**Data to process:**
━━━
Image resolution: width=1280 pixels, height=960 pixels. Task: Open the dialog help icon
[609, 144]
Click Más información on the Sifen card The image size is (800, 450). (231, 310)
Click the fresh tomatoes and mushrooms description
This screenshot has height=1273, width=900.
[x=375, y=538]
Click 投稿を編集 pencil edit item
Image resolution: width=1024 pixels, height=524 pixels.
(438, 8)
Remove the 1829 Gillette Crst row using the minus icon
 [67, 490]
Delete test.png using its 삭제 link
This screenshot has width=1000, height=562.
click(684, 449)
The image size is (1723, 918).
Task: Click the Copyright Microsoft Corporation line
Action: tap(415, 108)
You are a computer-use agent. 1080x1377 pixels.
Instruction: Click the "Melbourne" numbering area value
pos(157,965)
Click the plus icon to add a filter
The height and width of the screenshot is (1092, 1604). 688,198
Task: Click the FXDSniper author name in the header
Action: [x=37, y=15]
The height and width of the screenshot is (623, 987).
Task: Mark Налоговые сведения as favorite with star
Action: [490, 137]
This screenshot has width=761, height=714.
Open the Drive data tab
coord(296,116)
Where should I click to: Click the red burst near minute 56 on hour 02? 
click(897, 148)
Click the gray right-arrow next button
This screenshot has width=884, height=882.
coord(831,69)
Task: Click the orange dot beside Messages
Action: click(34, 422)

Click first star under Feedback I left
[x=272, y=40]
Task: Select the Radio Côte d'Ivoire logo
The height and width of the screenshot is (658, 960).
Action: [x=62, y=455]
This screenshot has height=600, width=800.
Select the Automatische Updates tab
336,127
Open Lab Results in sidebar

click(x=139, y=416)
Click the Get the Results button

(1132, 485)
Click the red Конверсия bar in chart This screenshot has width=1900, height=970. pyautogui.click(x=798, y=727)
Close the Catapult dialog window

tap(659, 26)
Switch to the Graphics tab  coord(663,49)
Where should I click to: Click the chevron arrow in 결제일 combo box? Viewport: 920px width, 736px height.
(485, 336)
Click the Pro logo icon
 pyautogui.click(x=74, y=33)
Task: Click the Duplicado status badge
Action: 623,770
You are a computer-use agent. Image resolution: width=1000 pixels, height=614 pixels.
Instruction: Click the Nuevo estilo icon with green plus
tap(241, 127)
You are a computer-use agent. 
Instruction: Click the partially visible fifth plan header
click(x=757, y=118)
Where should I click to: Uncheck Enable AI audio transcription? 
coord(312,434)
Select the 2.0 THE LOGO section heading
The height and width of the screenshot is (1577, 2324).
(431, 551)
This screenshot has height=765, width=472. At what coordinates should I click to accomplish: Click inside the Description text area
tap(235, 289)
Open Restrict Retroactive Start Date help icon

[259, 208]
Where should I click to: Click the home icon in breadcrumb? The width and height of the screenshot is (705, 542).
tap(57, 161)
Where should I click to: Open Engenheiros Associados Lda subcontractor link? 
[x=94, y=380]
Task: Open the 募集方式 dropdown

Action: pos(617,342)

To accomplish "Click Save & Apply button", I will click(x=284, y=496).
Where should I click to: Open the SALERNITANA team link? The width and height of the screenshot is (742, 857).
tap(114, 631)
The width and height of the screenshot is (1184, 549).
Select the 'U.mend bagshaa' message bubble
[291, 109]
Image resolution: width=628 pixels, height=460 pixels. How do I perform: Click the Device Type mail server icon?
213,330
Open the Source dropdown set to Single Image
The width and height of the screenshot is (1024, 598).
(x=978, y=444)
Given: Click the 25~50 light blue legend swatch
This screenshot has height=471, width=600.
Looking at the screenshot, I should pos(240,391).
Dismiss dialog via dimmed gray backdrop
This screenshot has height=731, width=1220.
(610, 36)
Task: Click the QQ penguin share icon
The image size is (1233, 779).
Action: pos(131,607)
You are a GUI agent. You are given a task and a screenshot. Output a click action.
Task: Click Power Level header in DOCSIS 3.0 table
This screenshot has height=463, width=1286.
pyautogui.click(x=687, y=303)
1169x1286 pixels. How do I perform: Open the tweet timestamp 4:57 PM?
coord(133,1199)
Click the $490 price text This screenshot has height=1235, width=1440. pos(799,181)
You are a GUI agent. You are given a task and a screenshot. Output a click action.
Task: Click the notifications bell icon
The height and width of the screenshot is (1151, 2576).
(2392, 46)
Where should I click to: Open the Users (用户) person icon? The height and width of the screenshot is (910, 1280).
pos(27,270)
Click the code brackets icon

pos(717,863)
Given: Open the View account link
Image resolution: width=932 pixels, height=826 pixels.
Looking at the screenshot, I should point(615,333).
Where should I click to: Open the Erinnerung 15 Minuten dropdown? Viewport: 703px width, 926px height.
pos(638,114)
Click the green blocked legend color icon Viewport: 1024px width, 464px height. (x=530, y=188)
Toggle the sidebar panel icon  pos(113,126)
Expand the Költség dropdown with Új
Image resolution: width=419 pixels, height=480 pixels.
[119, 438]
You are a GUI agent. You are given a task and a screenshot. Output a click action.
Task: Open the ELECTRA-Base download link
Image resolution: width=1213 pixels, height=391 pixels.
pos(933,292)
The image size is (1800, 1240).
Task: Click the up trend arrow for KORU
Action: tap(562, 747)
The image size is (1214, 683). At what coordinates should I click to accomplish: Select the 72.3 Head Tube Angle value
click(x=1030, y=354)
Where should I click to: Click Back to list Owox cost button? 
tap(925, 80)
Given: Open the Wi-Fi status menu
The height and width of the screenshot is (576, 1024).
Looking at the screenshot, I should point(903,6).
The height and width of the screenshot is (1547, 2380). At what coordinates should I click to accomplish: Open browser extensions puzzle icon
━━━
**Goal:** Reproduce every one of the records above verbatim, line for line, with no change of any kind.

**Output below:**
Image resolution: width=1280 pixels, height=960 pixels. Task: Open the dialog help icon
[609, 144]
Click Más información on the Sifen card The image size is (800, 450). (231, 310)
Click the fresh tomatoes and mushrooms description
This screenshot has height=1273, width=900.
[x=375, y=538]
Click 投稿を編集 pencil edit item
Image resolution: width=1024 pixels, height=524 pixels.
(438, 8)
Remove the 1829 Gillette Crst row using the minus icon
 [67, 490]
Delete test.png using its 삭제 link
This screenshot has width=1000, height=562.
click(684, 449)
The image size is (1723, 918).
Task: Click the Copyright Microsoft Corporation line
Action: tap(415, 108)
You are a computer-use agent. 1080x1377 pixels.
Instruction: Click the "Melbourne" numbering area value
pos(157,965)
Click the plus icon to add a filter
The height and width of the screenshot is (1092, 1604). 688,198
Task: Click the FXDSniper author name in the header
Action: [x=37, y=15]
The height and width of the screenshot is (623, 987).
Task: Mark Налоговые сведения as favorite with star
Action: [490, 137]
This screenshot has width=761, height=714.
Open the Drive data tab
coord(296,116)
Where should I click to: Click the red burst near minute 56 on hour 02? 
click(897, 148)
Click the gray right-arrow next button
This screenshot has width=884, height=882.
coord(831,69)
Task: Click the orange dot beside Messages
Action: click(34, 422)

Click first star under Feedback I left
[x=272, y=40]
Task: Select the Radio Côte d'Ivoire logo
The height and width of the screenshot is (658, 960).
Action: [x=62, y=455]
This screenshot has height=600, width=800.
Select the Automatische Updates tab
336,127
Open Lab Results in sidebar

click(x=139, y=416)
Click the Get the Results button

(1132, 485)
Click the red Конверсия bar in chart This screenshot has width=1900, height=970. pyautogui.click(x=798, y=727)
Close the Catapult dialog window

tap(659, 26)
Switch to the Graphics tab  coord(663,49)
Where should I click to: Click the chevron arrow in 결제일 combo box? Viewport: 920px width, 736px height.
(485, 336)
Click the Pro logo icon
 pyautogui.click(x=74, y=33)
Task: Click the Duplicado status badge
Action: 623,770
You are a computer-use agent. Image resolution: width=1000 pixels, height=614 pixels.
Instruction: Click the Nuevo estilo icon with green plus
tap(241, 127)
You are a computer-use agent. 
Instruction: Click the partially visible fifth plan header
click(x=757, y=118)
Where should I click to: Uncheck Enable AI audio transcription? 
coord(312,434)
Select the 2.0 THE LOGO section heading
The height and width of the screenshot is (1577, 2324).
(431, 551)
This screenshot has height=765, width=472. At what coordinates should I click to accomplish: Click inside the Description text area
tap(235, 289)
Open Restrict Retroactive Start Date help icon

[259, 208]
Where should I click to: Click the home icon in breadcrumb? The width and height of the screenshot is (705, 542).
tap(57, 161)
Where should I click to: Open Engenheiros Associados Lda subcontractor link? 
[x=94, y=380]
Task: Open the 募集方式 dropdown

Action: pos(617,342)

To accomplish "Click Save & Apply button", I will click(x=284, y=496).
Where should I click to: Open the SALERNITANA team link? The width and height of the screenshot is (742, 857).
tap(114, 631)
The width and height of the screenshot is (1184, 549).
Select the 'U.mend bagshaa' message bubble
[291, 109]
Image resolution: width=628 pixels, height=460 pixels. How do I perform: Click the Device Type mail server icon?
213,330
Open the Source dropdown set to Single Image
The width and height of the screenshot is (1024, 598).
(x=978, y=444)
Given: Click the 25~50 light blue legend swatch
This screenshot has height=471, width=600.
Looking at the screenshot, I should pos(240,391).
Dismiss dialog via dimmed gray backdrop
This screenshot has height=731, width=1220.
(610, 36)
Task: Click the QQ penguin share icon
The image size is (1233, 779).
Action: pos(131,607)
You are a GUI agent. You are given a task and a screenshot. Output a click action.
Task: Click Power Level header in DOCSIS 3.0 table
This screenshot has height=463, width=1286.
pyautogui.click(x=687, y=303)
1169x1286 pixels. How do I perform: Open the tweet timestamp 4:57 PM?
coord(133,1199)
Click the $490 price text This screenshot has height=1235, width=1440. pos(799,181)
You are a GUI agent. You are given a task and a screenshot. Output a click action.
Task: Click the notifications bell icon
The height and width of the screenshot is (1151, 2576).
(2392, 46)
Where should I click to: Open the Users (用户) person icon? The height and width of the screenshot is (910, 1280).
pos(27,270)
Click the code brackets icon

pos(717,863)
Given: Open the View account link
Image resolution: width=932 pixels, height=826 pixels.
Looking at the screenshot, I should point(615,333).
Where should I click to: Open the Erinnerung 15 Minuten dropdown? Viewport: 703px width, 926px height.
pos(638,114)
Click the green blocked legend color icon Viewport: 1024px width, 464px height. (x=530, y=188)
Toggle the sidebar panel icon  pos(113,126)
Expand the Költség dropdown with Új
Image resolution: width=419 pixels, height=480 pixels.
[119, 438]
You are a GUI agent. You are given a task and a screenshot. Output a click action.
Task: Open the ELECTRA-Base download link
Image resolution: width=1213 pixels, height=391 pixels.
pos(933,292)
The image size is (1800, 1240).
Task: Click the up trend arrow for KORU
Action: tap(562, 747)
The image size is (1214, 683). At what coordinates should I click to accomplish: Select the 72.3 Head Tube Angle value
click(x=1030, y=354)
Where should I click to: Click Back to list Owox cost button? 
tap(925, 80)
Given: Open the Wi-Fi status menu
The height and width of the screenshot is (576, 1024).
Looking at the screenshot, I should point(903,6).
The height and width of the screenshot is (1547, 2380). At what coordinates should I click to accomplish: Open browser extensions puzzle icon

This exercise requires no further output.